Di media massa memuat pandangan BS dan FZ, yang seolah berada pada posisi yang berbeda terkait dengan sosok Kapolri ke depan dengan keberhasilan menangkap DT.
Aktivis Anti korupsi, BS menyebutkan seseorang layak menjadi Kapolri. Jadi, BS seolah “tim sukses” dari sosok tertentu. Ini sangat tidak produktif di tengah Polri kita terus berkomitmen bertugas atas dasar Promoter.
Sementara salah seorang politisi dari partai yang ketumnya menjadi menteri saat ini, FZ seolah menyindir dengan menyebut, oh ingin jadi kapolri? Sindiran FZ ini tidak bedanya memposisikan dirinya sebagai oposisi dalam politik praktis yang trasaksional.
Sementara karir polisi, hingga menjadi nomor satu di kepolisian, atas dasar profesional, integritas dan kapabilitas yang diukur dengan prestasi, Jadi sangat Promoter.
Namun saya harus memberi ruang alternatif, boleh jadi BS dan FZ mempunyai data, pengamatan dan dasar pemikiran yang berbeda dengan saya sehingga mereka berdua melontarkan pandangan seperti tersebut di atas.
Meskipun demikian, di satu sisi, wacana yang dilontarkan BS dan FZ tersebut, menurut hemat saya, terlalu dini dan tidak kontekstual dengan prestasi Bareskrim Polri menangkap DT.
Sebab, keberhasilan itu, bagian dari tupoksi (kewajiban tugas) Bareskrim Polri sendiri.
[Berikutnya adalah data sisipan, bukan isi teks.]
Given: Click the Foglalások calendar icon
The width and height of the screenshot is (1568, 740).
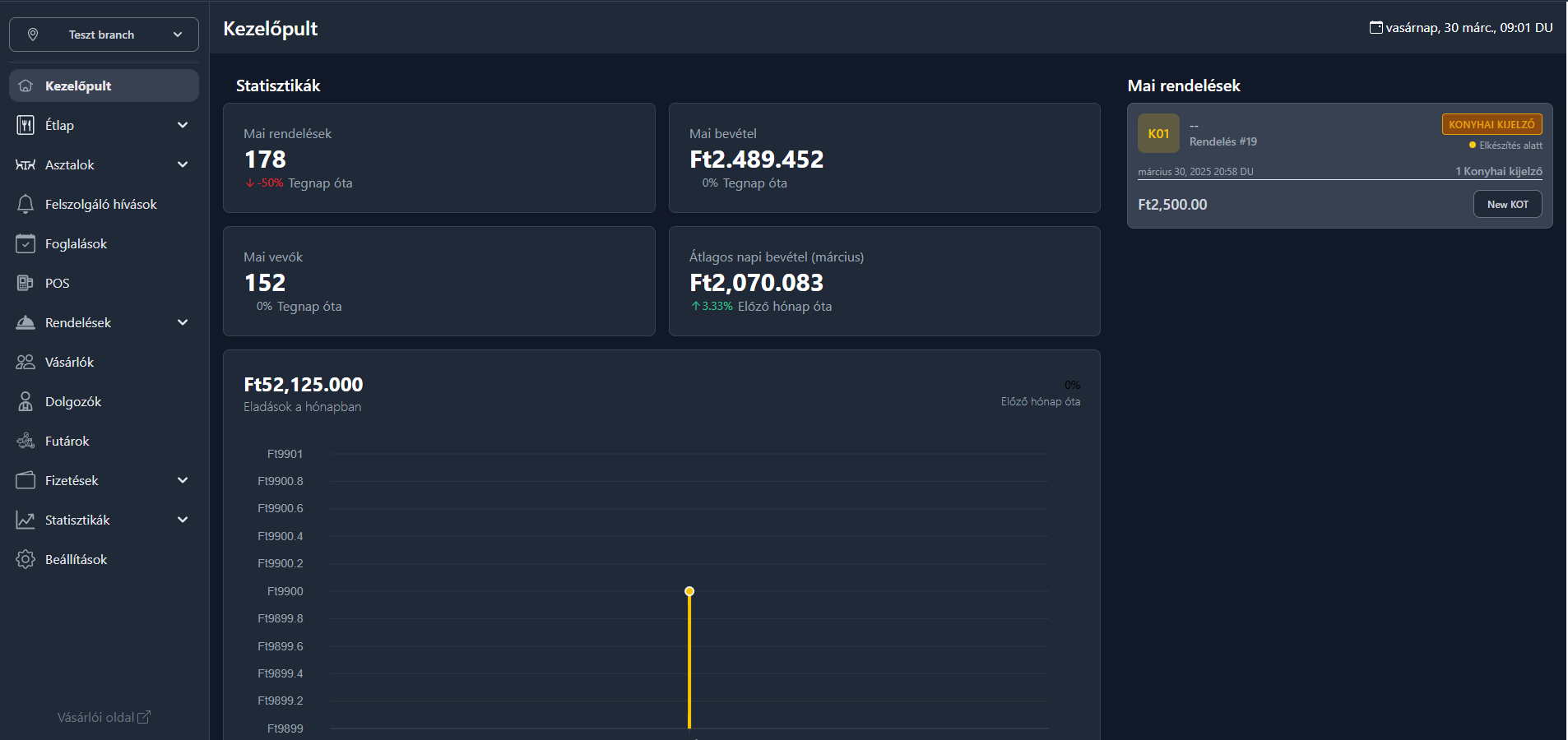Looking at the screenshot, I should 26,243.
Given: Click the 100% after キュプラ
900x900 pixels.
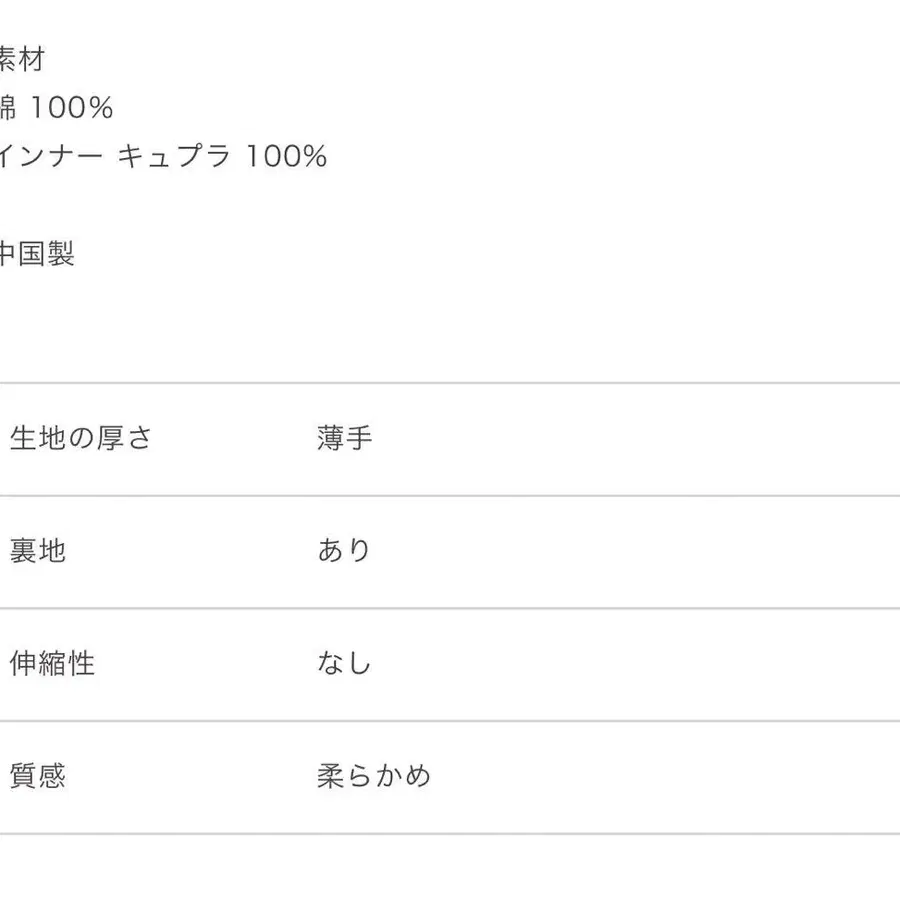Looking at the screenshot, I should click(x=286, y=156).
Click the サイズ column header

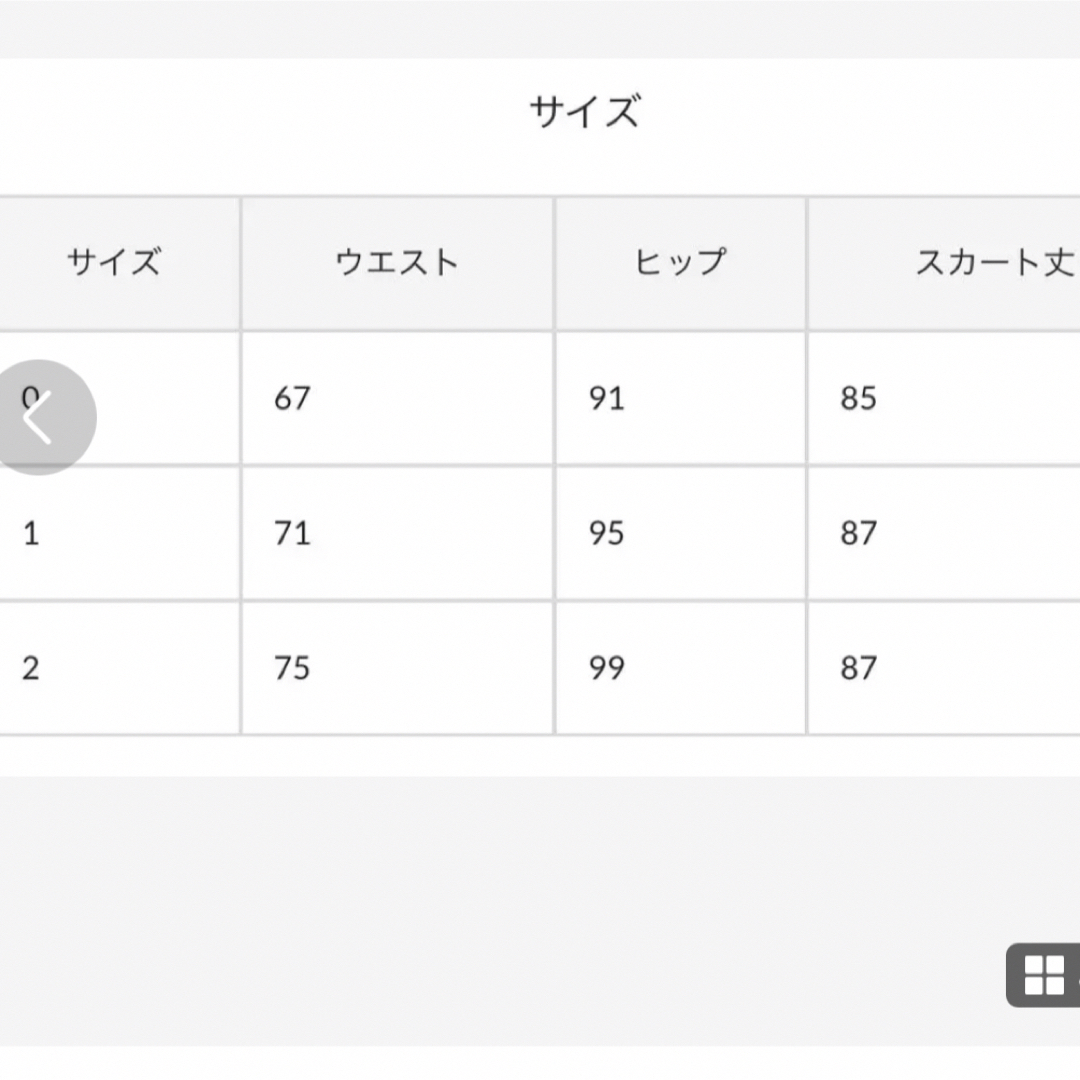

Di sisi lain, pandangan BS dan FZ sangat tidak menguntungkan bagi seseorang tertentu yang boleh jadi pantas tidaknya menjadi Kapolri.
karena menurut saya, sosok tersebut bekerja atas dasar tugas, tanggung jawab dan panggilan sebagai penegak hukum, bukan karena ingin posisi yang lebih tinggi.